Gegebene Aufgabe 1: Gib den Abschnitt der Datensätze von der Zeile mit "This screenshot has width=1133, height=1064." bis einschließlich der Zeile mit "pos(348,243)" als Markdown-Tabelle mit den Spalten „Nr.“ und „Zeile“ wieder. Leerzeilen lässt du weg.
━━━━━ Zitierter Text ━━━━━
Seit dem Corona-Lockdown bauen mehr Menschen Gemüse an

Selbst angebaute Tomaten und Paprika sind beliebt - spätestens seit diesem Jahr. Denn während des Lockdowns im Frühling hatten viele Leute mehr Zeit, die sie in den Garten oder Balkon steckten. Für manch einen war das eine gute Ablenkung von Existenzängsten.

Katharina Schneider pflückt eine Paprika.
Ernte im eigenen Garten: Katharina Schneider bevorzugt die Paprika aus dem eigenen Anbau. Foto: Lara Teschers

Saftige Gurken, pralle Tomaten und knackiger Rucola vom eigenen Balkon: Seit dem Corona-Lockdown ist selbst angebautes Gemüse zum Trend geworden. Die Kombination von mehr Freizeit, geschlossenen Geschäften und geöffneten Baumärkten ließ viele kreativ werden.

So auch Nele Untereiner und ihren Partner. Sie legten auf ihrem Balkon in der Karlsruher Südstadt ein Hochbeet an. Dank Corona hatte das junge Paar mehr Zeit. Nach wenigen Tagen waren die ersten Samen im April gesät.

Nachfrage nach Gartengrundstücken stark angestiegen

Damit waren sie nicht die einzigen. Während der Corona-Krise in der ersten Jahreshälfte wurde das Gärtnern zum Trend - ob auf dem Balkon oder im Garten.

„Die Anfrage nach städtischen Gartengrundstücken ist stark angestiegen. Und auch die Dringlichkeit hinter den Anfragen war in diesem Jahr sehr viel stärker zu spüren als sonst“, bestätigt Nele Kemper, Fachberaterin für Landwirtschaft, (Streu-)Obst- und Gartenbau beim Liegenschaftsamt Karlsruhe. Um 40 Prozent ist die Nachfrage nach Gärten beim Bezirksverband der Gartenfreunde Karlsruhe gestiegen: „Eigene Erzeugnisse liegen stark im Trend“, beobachtet der stellvertretende Geschäftsführer Pasquale Lino Lüthin.
━━━━━ Bereitgestellte Angaben ━━━━━
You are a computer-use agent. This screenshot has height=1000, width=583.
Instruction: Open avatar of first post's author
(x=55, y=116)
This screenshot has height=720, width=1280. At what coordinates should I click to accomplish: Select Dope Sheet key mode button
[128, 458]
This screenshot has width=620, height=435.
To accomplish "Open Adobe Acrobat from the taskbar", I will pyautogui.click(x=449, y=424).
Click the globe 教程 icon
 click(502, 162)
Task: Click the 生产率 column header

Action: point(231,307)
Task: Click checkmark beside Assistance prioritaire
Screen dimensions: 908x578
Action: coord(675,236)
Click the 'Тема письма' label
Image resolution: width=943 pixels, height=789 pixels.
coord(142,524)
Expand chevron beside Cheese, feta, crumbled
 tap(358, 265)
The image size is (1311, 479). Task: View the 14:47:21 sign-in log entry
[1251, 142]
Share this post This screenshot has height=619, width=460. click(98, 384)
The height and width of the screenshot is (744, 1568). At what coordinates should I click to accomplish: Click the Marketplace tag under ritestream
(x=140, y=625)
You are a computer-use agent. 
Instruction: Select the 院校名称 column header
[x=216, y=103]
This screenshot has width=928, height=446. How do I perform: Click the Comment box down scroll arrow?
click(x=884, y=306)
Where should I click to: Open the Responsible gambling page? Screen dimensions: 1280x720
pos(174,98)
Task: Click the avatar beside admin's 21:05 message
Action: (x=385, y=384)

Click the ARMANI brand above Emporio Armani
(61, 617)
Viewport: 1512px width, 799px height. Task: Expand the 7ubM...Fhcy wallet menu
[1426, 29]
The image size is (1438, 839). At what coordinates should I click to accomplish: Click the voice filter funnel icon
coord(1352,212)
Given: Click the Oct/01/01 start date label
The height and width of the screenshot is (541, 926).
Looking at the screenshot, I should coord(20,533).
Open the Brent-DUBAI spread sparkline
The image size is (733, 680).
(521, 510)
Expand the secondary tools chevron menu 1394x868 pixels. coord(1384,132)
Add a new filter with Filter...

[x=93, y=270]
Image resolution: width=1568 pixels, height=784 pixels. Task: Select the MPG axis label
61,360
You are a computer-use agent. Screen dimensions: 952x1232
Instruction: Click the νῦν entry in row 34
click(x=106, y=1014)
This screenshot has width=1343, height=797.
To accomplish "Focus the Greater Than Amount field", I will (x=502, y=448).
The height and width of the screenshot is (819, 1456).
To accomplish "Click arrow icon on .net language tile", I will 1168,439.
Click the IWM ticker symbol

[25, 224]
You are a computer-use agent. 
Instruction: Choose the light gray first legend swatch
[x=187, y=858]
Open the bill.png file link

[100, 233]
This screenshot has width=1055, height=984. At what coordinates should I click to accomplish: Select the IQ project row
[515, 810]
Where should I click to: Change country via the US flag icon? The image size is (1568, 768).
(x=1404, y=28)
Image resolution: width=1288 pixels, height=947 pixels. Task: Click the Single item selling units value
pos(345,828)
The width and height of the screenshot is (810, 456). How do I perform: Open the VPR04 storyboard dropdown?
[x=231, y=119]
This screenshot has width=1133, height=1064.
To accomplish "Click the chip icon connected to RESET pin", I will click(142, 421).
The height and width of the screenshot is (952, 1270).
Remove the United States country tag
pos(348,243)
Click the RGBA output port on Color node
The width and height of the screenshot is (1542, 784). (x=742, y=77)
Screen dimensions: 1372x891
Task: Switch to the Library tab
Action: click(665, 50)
━━━━━
Gegebene Aufgabe 2: Welche Gründe nennt der Artikel über den Gemüseanbau dafür, dass selbst angebautes Gemüse seit dem Corona-Lockdown zum Trend geworden ist? Antworte in ein bis drei Sätzen.

Fertige Antwort 1:
| Nr. | Zeile |
|---|---|
| 1 | This screenshot has width=1133, height=1064. |
| 2 | To accomplish "Click the chip icon connected to RESET pin", I will click(142, 421). |
| 3 | The height and width of the screenshot is (952, 1270). |
| 4 | Remove the United States country tag |
| 5 | pos(348,243) |

Fertige Antwort 2: Während des Lockdowns im Frühling hatten viele Menschen mehr Zeit, die sie in Garten oder Balkon steckten, und für manche war das eine gute Ablenkung von Existenzängsten. Außerdem ließ die Kombination aus mehr Freizeit, geschlossenen Geschäften und geöffneten Baumärkten viele kreativ werden.